Within Asia, the ASEAN region is experiencing annual growth in passenger numbers in excess of the regional average of 5.7 per cent, with double-digit growth figures in some countries “reflecting economic growth and an increasing propensity to fly”.Much of the growth in passenger numbers has been facilitated by the rise of local low-cost carriers. These together have a 58 per cent share of the total seats sold each year in ASEAN, according to Lee.


The region’s growing population and geography are also particular drivers for long-term growth in ASEAN, says James Drudy, engineering services manager at CAE Parc Aviation, a Dublin-based firm, sourcing pilots as well as engineering services for airlines worldwide. He looks at Indonesia, an archipelago of 250 million people: “If you want to travel from Medan to Surabaya [two cities in Indonesia], you can fly it in three hours as opposed to spending two days travelling by other modes of transport. Given the choice, you will fly every time.

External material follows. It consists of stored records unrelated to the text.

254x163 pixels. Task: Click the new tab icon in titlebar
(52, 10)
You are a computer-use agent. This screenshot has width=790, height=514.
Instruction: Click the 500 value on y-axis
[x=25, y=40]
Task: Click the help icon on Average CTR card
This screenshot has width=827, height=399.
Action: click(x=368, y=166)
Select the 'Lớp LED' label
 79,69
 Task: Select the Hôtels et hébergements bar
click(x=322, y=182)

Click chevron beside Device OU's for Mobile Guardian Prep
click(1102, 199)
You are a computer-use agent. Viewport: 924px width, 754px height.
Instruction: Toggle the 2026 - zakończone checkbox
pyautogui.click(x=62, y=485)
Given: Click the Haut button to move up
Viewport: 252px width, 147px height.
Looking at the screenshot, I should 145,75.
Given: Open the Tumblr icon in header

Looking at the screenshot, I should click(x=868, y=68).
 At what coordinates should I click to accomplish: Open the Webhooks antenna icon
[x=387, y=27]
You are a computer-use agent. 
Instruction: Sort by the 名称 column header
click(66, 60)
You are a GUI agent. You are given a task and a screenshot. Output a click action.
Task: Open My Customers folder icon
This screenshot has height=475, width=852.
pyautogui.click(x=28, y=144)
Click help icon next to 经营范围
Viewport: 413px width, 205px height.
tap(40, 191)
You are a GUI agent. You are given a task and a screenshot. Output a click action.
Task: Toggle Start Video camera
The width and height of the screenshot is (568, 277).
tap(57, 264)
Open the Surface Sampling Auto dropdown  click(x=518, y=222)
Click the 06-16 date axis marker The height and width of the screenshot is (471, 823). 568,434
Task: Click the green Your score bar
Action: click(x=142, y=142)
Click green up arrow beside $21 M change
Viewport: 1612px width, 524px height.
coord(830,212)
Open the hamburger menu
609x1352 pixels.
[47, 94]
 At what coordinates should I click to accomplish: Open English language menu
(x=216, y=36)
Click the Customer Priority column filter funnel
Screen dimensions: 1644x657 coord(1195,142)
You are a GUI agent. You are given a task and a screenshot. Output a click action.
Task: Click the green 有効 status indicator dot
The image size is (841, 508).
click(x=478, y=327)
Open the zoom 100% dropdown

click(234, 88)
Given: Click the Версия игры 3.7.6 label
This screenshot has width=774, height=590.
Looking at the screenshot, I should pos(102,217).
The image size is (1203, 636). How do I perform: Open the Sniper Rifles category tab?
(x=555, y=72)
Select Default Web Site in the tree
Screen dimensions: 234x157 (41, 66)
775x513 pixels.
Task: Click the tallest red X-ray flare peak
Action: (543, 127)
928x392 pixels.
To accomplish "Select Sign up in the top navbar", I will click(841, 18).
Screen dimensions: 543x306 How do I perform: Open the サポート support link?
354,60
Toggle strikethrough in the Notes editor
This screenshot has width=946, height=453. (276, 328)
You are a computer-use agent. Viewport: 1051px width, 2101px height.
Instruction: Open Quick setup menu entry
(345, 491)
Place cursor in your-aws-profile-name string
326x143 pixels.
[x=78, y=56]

Airlines have a captive market.”The increased number of aircraft operators and aircraft lessors targeting the ASEAN region was a key deciding factor in Aero Inspection opening its office in Singapore. The Shannon-based maintenance firm’s main customer base is aviation leasing firms, explains company quality manger Peter Bagnell. He explains how Singapore has attracted a lot of larger leasing firms through its Aviation Leasing Scheme, which offers incentives to firms who locate their Asian headquarters there.